=== Source passage ===

    

    and two Intel PCI cards (4-ports each):

    
    em0: 
    

    They each have the following lines in /boot/loader.conf as are recommended for these interfaces.

    
    kern.ipc.nmbclusters="1048576"
    hw.bce.tso_enable=0
    hw.pci.enable_msix=0
    
    

    They have worked fine and stably with older versions of pksense for the last 3 years.

    The crash dumps show that there are two slightly different crashes. One seems to be linked to each of the NIC drivers, bce and em. The bits of the crash dumps that led me to think this are given below - they show the bit at the end, showing the nature of the crash followed by the bit that matches the frame pointer of the trap.

    This is extracted from one of the crash dumps associated with the em driver

    
    Fatal trap 9: general protection fault while in kernel mode
    cpuid = 1; apic id = 22
    instruction pointer	= 0x20:0xffffffff80b2ee60
    stack pointer	        = 0x28:0xfffffe009f7dd680
    frame pointer	        = 0x28:0xfffffe009f7dd6a0
    code segment		= base 0x0, limit 0xfffff, type 0x1b
    			= DPL 0, pres 1, long 1, def32 0, gran 1
    processor eflags	= interrupt enabled, resume, IOPL = 0
    current process		= 0 (em0 que)
    version.txt06000027512663341510  7620 ustarrootwheelFreeBSD 10.1-RELEASE-p25 #0 c39b63e(releng/10.1)-dirty: Mon Dec 21 15:20:13 CST 2015
        root@pfs22-amd64-builder:/usr/obj.RELENG_2_2.amd64/usr/pfSensesrc/src.RELENG_2_2/sys/pfSense_SMP.10
    
    ...

=== Data extract ===

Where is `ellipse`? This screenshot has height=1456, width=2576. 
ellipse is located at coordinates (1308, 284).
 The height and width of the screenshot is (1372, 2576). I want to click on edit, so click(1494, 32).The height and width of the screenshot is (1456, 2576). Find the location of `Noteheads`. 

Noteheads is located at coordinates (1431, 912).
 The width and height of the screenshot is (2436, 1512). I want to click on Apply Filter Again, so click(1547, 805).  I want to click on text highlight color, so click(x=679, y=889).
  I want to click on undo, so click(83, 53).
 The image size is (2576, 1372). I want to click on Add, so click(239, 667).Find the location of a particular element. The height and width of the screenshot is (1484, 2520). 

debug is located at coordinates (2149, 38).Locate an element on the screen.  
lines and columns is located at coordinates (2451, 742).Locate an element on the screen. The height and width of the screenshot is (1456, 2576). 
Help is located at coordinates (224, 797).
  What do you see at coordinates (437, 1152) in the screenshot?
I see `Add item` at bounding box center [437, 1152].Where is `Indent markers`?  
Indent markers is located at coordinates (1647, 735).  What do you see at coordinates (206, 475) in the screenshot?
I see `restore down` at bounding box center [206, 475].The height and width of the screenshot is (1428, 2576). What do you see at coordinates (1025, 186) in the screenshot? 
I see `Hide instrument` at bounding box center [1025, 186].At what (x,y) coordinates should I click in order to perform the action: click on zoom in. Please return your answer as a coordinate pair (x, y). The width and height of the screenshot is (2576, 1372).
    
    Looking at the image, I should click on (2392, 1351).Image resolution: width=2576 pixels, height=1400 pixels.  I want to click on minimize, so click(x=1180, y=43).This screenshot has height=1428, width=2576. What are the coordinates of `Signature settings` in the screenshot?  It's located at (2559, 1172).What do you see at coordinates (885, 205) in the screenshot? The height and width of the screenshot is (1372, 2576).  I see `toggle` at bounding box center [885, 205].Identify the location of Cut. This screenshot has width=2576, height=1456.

===

List every setting the forum post gives as being in /boot/loader.conf, along with its value. The material has nothing to do with the forum post.

kern.ipc.nmbclusters="1048576"
hw.bce.tso_enable=0
hw.pci.enable_msix=0